O Arguido requereu a abertura da instrução, com vista à prolação de decisão instrutória de não pronúncia.
E distribuído que foi o processo – ao Juízo de Instrução Criminal de Faro [Juiz 1] da Comarca de Faro –, por decisão judicial datada de 4 de março de 2022, foi rejeitado o requerimento para abertura de instrução.
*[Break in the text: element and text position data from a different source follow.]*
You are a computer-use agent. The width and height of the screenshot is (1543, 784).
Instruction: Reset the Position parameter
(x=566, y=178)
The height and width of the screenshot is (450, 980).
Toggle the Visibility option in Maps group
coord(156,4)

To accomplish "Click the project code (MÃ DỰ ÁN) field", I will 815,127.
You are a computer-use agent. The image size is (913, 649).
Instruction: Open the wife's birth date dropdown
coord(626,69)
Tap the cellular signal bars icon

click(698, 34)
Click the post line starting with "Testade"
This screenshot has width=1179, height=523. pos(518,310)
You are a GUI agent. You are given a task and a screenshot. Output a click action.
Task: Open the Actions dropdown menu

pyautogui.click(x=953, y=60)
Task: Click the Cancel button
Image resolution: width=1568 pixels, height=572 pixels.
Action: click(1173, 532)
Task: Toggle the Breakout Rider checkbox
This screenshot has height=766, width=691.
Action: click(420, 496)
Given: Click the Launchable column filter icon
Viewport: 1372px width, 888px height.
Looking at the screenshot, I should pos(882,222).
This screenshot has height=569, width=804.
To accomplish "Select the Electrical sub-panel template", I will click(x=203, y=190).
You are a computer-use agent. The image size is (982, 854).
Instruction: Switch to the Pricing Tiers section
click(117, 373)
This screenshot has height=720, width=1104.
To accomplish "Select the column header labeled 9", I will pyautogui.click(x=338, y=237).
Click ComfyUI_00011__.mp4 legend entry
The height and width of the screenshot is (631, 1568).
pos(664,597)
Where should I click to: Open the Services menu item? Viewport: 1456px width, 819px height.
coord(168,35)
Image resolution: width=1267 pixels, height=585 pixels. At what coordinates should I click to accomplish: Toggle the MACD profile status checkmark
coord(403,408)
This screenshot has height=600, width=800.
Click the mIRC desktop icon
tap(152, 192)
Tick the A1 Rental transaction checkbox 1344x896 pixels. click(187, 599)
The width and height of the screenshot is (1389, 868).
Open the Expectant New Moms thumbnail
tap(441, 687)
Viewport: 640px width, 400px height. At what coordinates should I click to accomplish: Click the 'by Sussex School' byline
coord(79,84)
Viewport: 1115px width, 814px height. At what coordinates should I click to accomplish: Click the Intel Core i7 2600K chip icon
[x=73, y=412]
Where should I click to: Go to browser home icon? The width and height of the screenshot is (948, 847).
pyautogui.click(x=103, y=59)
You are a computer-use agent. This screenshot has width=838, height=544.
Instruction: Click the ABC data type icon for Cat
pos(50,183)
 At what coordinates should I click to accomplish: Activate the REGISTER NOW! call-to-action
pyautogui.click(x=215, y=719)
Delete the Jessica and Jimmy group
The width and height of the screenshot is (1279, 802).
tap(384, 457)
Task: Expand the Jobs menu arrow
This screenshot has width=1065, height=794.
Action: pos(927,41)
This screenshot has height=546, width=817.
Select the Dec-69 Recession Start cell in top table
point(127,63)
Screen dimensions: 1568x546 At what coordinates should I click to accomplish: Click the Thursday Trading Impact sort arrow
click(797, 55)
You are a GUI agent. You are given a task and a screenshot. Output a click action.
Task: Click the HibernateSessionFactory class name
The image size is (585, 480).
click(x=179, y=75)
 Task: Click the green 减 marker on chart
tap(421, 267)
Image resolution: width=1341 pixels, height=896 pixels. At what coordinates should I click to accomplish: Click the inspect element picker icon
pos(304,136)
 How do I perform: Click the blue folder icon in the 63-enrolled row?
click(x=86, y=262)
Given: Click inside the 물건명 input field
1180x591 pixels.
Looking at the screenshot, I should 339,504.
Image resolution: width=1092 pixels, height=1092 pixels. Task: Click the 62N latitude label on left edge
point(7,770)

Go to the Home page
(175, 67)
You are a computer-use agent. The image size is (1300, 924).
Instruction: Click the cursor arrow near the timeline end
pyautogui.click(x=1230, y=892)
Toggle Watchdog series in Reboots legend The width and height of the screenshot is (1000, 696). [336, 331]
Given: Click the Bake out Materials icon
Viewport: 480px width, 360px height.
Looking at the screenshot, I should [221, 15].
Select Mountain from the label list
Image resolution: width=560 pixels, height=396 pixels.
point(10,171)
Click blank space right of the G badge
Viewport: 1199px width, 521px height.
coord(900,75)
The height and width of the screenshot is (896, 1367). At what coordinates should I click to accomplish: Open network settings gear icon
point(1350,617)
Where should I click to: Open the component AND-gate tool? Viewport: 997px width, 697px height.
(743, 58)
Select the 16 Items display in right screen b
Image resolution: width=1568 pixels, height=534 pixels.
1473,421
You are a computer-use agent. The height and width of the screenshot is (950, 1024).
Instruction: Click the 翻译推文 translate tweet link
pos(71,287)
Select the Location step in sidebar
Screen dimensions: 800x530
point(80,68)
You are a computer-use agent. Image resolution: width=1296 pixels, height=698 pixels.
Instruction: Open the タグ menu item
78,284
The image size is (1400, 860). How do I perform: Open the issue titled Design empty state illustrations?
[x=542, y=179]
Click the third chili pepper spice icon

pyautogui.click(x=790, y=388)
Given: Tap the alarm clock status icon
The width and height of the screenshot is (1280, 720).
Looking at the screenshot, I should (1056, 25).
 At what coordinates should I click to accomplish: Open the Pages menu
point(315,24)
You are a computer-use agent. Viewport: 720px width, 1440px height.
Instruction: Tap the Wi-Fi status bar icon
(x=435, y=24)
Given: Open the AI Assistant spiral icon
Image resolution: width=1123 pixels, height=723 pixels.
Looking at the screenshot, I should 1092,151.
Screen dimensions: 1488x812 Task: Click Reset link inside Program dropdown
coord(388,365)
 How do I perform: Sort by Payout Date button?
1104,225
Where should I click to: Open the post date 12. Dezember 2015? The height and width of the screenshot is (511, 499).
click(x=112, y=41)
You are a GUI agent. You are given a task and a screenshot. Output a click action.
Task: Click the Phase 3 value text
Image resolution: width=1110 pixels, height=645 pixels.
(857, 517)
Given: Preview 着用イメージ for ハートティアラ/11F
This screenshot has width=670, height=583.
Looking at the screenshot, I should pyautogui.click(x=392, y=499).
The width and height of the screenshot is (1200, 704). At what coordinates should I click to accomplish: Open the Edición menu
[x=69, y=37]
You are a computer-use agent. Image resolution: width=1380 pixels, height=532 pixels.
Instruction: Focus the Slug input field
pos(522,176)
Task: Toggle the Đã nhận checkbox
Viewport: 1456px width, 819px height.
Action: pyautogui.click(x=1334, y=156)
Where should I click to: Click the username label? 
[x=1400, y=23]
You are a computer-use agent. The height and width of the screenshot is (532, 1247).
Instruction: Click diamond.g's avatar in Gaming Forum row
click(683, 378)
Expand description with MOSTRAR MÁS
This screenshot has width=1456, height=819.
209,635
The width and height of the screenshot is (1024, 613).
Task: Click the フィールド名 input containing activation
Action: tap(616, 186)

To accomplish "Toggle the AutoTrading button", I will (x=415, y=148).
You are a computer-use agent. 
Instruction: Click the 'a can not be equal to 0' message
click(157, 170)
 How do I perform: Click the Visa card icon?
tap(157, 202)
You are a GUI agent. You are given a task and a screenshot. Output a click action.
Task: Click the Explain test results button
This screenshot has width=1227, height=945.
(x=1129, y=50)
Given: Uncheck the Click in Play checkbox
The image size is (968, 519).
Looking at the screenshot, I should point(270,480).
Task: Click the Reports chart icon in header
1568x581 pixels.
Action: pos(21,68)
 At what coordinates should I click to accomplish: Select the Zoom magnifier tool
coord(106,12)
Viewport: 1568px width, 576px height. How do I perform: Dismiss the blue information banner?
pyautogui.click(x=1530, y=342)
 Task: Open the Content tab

Inconformado com esta decisão, o Arguido dela interpôs recurso, extraindo da respetiva motivação as seguintes conclusões [transcrição]: «1. Por despacho datado de 04-03-2022 o tribunal “a quo” rejeitou o requerimento de abertura de instrução apresentado pelo arguido, por o mesmo não respeitar as exigências de forma legalmente exigidas.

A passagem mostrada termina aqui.